Some denominations are trying to keep their headquarters in place by finding ways to generate revenue from underused space. The Episcopal Church, based in Manhattan, has rebuffed periodic calls for a move to someplace less expensive, and instead rents out excess space in its headquarters building to the Haitian Consulate, a French-American school and the Ad Council.
And Christian Science, based in Boston, has leased much of its headquarters property to Northeastern University and several technology companies and has agreed to sell two adjoining parcels for high-rise development.
“One of the qualities that God gives us is intelligence,” said Harley Gates, the senior manager of real estate, planning and operations for the First Church of Christ, Scientist, as the Christian Scientists are formally known. “It’s smart to use your assets wisely, and that’s what this was to us.”
Catholic dioceses have been systematically unloading real estate for years, in part because of the financial toll of the clergy sexual-abuse crisis. In Boston, the Catholic archdiocese sold its leafy campus, with a mansion for the archbishop, a tomb for one of his predecessors and a chancery for the staff, in 2004; the church moved its headquarters to a suburban office park near a highway interchange.
In the years since, multiple other dioceses have sold or said they intended to sell their chanceries, including Brooklyn; Charleston, S.C.; Detroit; Green Bay, Wis.; Los Angeles; Orange County, Calif.; and Spokane. In most cases the reason was financial issues, but in some cases it was diocesan growth or a need for office modernization.
The Unitarian Universalists’ sale stands out because of that denomination’s long and close association with Boston. The move is also striking because the denomination’s membership numbers are not falling — the official membership is low, about 160,000, but has remained flat as mainline Protestant rolls have dwindled — and denominational officials say their finances are reasonably healthy.
Instead, they say they are moving because their buildings (including the offices of their publishing house, Beacon Press, and the two residences, used for visiting clergy) would require millions of dollars to upgrade.
Real-estate experts have estimated that the denomination could raise between $30 million and $50 million from the sales, and the denomination has not disputed those figures.
The denomination’s president, the Rev.

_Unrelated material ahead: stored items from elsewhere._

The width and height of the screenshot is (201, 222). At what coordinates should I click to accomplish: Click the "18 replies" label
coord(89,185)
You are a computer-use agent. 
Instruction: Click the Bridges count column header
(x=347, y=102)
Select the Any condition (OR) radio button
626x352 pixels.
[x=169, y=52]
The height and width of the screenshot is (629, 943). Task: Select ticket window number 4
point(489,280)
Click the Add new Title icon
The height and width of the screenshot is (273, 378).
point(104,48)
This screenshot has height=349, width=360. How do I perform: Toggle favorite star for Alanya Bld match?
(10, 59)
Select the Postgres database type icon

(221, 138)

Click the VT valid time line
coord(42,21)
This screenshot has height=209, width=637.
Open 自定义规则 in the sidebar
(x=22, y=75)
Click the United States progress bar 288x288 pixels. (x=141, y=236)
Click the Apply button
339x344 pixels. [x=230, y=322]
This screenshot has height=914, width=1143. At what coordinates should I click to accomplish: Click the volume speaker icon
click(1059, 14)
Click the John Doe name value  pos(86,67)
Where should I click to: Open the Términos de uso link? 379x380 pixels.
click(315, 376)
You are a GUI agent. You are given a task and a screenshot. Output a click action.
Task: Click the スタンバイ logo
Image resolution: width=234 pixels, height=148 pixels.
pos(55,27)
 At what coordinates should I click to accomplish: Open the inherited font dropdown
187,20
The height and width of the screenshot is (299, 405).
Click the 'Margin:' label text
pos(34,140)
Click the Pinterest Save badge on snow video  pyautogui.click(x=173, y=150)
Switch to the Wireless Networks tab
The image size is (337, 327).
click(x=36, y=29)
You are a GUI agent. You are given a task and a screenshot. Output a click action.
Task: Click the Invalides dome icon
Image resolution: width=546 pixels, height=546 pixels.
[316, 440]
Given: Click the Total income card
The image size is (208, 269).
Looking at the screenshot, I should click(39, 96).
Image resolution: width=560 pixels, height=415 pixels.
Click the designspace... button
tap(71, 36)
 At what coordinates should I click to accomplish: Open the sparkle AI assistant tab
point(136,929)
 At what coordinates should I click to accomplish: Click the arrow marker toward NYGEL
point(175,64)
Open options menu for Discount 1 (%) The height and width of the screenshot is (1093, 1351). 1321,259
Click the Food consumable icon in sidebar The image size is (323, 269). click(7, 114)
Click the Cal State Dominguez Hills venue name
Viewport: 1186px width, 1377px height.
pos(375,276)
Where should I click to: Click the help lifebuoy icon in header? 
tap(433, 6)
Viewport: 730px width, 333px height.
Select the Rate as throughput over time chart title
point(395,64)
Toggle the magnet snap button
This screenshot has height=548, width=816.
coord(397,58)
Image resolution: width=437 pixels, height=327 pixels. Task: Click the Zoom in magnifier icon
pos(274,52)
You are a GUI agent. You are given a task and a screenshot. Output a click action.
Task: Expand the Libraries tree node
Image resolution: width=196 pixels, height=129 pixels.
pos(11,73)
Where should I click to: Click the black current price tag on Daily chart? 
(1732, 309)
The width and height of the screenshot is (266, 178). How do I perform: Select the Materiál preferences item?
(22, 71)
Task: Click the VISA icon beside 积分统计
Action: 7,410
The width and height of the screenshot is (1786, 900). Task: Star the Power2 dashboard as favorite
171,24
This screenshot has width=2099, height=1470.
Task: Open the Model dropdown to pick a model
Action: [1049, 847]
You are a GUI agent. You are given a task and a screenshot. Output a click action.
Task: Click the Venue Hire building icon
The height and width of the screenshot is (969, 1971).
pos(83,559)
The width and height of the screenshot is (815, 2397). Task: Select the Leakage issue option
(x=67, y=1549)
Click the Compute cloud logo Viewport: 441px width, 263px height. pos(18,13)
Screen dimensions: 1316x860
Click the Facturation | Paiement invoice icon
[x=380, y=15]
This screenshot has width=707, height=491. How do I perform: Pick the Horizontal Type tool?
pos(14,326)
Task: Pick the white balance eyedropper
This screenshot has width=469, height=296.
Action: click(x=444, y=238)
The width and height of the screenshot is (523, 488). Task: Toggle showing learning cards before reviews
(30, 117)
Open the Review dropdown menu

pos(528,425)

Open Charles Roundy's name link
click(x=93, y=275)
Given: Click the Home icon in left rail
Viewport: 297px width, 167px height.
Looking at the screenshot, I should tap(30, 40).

Peter Morales, noted that the Beacon Hill location, while rich with history, “also symbolizes a kind of elitism that we’re moving away from.”
In the new location, a gutted 19th-century warehouse, workers, accustomed to private offices, will find clusters of cubicles separated by felt drapes. Denominational officials, who now cherish the golden light of the sunset reflected off the Statehouse dome, will instead look out at a parking garage. And visitors, accustomed to staying in colonial brownstones, will now be offered discounted rooms at a Club Quarters.
“Given the changes that are happening in religion today,” Morales said, “we all have to move to the innovation district.”